MVD has given Went to Coney Island on a Mission from God… a brand new restoration (doesn’t specify if it was done in at least 2K or not) done frame-by-frame. The result looks pretty good. Detail is nicely handled especially in close-ups. Colors look great when shown in flashbacks where the colors really pop, but during the film proper, colors are drab and muted. Skin tones are nicely handled as well. All in all, this is a pretty good looking transfer.

The sound, presented in DTS-HD Master Audio, is nicely handled too. The film isn’t heavy on the surrounds, but when they are used, they sound nice. Dialogue is crisp and clear and the music in the film comes through nicely as well.


Two young men (Jon Cryer, Rick Stear) who have been friends since early childhood decide to go on a trip to find a third friend (Rafael Baez) who has long since disappeared. Stories they have heard indicate that the friend has been seen in an apparently rambling, incoherent state at Coney Island. Their trip leads them to a number of adventures involving the otherworld-like life at the Park and revelations related to their own pasts including the death of one's sister, a failed past relationship, financial failings, and alcoholism. 

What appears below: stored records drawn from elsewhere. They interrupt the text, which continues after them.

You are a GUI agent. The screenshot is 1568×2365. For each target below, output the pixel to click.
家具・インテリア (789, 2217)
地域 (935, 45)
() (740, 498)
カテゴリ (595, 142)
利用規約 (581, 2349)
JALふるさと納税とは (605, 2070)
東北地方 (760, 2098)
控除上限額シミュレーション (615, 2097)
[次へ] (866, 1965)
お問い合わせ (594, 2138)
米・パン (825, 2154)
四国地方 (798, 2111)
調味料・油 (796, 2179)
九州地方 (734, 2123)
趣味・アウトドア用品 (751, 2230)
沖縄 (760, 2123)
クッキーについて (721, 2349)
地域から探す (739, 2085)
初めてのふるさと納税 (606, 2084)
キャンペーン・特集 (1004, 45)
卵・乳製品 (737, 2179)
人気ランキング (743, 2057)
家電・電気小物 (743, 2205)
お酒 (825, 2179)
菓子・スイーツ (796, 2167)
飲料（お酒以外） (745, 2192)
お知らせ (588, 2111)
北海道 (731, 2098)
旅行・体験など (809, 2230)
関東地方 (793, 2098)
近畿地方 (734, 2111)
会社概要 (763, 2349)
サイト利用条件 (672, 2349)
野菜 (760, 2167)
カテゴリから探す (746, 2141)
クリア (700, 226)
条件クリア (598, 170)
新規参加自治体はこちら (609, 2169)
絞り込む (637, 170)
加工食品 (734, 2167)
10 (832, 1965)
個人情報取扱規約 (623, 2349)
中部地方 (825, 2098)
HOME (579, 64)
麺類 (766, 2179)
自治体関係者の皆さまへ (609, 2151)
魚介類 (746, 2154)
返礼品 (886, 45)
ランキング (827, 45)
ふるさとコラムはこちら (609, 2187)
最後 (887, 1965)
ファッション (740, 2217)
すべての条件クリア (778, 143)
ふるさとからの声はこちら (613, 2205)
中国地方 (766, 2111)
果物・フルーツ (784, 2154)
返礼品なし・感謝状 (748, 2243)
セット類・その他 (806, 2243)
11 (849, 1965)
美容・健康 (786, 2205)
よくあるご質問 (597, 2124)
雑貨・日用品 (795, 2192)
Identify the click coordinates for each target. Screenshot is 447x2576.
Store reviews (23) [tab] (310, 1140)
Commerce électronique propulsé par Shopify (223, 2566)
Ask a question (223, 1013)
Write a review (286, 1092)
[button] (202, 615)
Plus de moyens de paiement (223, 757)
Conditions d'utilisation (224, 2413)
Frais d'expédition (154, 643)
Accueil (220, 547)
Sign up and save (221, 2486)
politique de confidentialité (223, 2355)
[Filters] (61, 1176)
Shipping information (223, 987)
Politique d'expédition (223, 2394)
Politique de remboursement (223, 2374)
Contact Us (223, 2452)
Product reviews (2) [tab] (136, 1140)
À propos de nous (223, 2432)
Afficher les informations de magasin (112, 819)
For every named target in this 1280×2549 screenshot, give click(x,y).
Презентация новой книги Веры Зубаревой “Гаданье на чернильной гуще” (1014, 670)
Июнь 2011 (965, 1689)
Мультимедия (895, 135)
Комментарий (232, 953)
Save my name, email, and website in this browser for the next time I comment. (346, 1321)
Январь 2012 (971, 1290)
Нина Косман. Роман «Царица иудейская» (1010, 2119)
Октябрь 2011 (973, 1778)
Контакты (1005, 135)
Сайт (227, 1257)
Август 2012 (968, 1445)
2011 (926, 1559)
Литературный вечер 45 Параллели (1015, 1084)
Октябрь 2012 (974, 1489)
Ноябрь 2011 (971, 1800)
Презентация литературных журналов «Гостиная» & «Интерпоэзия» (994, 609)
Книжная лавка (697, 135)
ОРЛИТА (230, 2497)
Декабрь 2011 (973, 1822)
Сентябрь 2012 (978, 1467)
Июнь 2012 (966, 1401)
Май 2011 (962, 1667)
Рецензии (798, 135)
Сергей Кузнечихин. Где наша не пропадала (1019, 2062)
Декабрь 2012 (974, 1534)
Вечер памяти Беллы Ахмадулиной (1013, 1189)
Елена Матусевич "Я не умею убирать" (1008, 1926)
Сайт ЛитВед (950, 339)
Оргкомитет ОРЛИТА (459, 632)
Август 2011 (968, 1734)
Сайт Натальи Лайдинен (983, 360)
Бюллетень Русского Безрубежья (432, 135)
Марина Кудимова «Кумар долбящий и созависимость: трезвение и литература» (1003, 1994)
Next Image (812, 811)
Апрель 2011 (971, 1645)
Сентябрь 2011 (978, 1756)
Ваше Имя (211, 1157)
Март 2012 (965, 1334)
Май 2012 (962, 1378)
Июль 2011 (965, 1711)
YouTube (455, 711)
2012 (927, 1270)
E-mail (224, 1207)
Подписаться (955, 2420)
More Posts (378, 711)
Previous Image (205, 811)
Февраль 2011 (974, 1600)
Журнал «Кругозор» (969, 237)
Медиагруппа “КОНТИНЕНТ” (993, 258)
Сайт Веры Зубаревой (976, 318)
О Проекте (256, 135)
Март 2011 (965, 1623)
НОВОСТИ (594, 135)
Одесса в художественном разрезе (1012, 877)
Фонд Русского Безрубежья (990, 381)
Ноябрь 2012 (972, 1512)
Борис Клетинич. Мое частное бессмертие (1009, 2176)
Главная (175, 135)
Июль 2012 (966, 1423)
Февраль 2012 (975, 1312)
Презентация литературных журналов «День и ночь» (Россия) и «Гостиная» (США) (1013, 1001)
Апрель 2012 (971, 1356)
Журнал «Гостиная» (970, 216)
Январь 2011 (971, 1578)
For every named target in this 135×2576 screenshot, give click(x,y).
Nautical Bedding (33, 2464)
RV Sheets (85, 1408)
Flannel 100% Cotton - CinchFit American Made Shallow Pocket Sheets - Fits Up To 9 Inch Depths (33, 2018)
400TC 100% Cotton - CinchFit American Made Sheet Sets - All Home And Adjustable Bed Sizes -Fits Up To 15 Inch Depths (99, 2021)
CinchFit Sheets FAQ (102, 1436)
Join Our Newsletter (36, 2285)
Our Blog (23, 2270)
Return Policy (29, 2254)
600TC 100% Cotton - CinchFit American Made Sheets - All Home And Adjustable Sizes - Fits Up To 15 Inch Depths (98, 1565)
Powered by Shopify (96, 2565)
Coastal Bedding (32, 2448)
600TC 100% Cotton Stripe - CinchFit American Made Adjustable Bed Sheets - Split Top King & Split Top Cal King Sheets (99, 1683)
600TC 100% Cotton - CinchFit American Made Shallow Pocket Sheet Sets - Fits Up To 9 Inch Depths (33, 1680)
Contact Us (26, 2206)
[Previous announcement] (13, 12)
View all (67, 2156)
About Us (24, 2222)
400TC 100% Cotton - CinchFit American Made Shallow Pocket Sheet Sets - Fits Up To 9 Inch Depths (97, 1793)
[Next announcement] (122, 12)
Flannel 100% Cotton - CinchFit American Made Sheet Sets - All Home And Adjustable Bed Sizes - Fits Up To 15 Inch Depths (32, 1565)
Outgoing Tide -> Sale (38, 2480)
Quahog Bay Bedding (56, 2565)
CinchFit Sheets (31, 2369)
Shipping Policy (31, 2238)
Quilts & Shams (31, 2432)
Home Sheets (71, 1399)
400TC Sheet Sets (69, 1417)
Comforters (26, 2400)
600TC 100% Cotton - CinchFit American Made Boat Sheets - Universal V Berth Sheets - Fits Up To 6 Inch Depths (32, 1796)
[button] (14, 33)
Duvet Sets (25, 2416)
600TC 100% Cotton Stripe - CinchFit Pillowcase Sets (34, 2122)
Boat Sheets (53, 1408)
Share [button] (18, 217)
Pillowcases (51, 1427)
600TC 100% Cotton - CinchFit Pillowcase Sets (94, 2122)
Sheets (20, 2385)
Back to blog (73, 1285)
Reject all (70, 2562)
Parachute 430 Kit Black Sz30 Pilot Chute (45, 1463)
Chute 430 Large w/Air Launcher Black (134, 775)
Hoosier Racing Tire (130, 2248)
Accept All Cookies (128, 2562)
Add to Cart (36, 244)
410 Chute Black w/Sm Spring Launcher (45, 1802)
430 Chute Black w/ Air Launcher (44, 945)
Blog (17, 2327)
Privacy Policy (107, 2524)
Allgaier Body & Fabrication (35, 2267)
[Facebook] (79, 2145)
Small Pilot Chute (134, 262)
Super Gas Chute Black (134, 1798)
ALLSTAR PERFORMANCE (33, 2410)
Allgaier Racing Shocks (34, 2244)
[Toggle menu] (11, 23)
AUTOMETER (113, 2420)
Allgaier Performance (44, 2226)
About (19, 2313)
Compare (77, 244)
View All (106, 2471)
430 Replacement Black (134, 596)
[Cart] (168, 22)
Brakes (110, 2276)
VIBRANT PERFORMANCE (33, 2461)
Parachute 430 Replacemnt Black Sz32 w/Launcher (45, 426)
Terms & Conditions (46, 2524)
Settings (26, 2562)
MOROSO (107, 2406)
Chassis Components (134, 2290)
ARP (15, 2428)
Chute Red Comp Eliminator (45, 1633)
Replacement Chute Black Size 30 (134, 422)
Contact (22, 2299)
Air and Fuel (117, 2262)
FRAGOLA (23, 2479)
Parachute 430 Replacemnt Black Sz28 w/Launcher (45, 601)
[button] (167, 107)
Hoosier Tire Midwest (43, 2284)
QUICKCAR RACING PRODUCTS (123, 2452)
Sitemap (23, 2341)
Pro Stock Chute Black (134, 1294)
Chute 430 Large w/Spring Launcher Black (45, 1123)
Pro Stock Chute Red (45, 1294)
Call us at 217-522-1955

This film, which has a long name that I do not want to continue to type out so I will call the film, for the rest of this review, Coney Island, starts out well enough. We meet the characters a young kids when they first meet. I liked this scene and the scenes that followed. We see the first time one of the kids meet cutes a girl, we see the boys talking about sex with one of them being an “expert” on the subject.

All of the scenes with the younger versions of the cast are great. The kids are really good actors and we really want good things to happen to them. Then we flash forward to the present and the film's heart and soul leaves the building only to come back when the filmmakers need a flashback.

The adult versions of the kids are almost insufferable. This is not to say anything bad about the actors. Jon Cryer and company all do a good job with their characters, but the stuff that these characters do and say are just downright stupid. I don't think that there are many sensible people are there that would go into a freak show that is clearly running a skeleton crew due to the fact that it is wintertime, something that many characters point out.

The film is also a showcase for the actors involved. Almost every actor gets an “actor moment” in the film where the actors can show what they can do. When this happened around the third or fourth time, I wanted to check out but I didn't because I wanted to see where the film was going. The acting is quite good from everyone involved, but many of the characters are pointless.

The script for the film seems like it was written for a stage show rather than a film because all of the character interactions are done in a very simple shot-reverse-shot manner. The film’s director, Robert Schenkman, who brought us such classics as Playboy: Playmates in Paradise and Angel 4: Undercover, brings nothing to the film. His direction is so lazy that any director could have made this film and it would have been the same or better than what Shenkman has done here. I understand that the film was an independent film made for very little money, but that is never an excuse. I have seen films made for $10,000 that look and play way better than Coney Island.


I really wanted to like Coney Island. The film has such a strong opening that I thought that the film was going to play out just like that. What the film ended up being was yet another independent film, made during the big independent craze of the 90’s, that tries to be more than it really is. The film wants to a deep meditation on life, but it ends up being a film about shitty characters doing shitty things.

The blu-ray, from MVD, is pretty good. The picture and sound quality are great and the special features package gives us a glimpse into what it was like to make an independent film in the 90’s. I would recommend this film to anyone who likes independent film or those who are looking to jump in. Everyone else can stay away.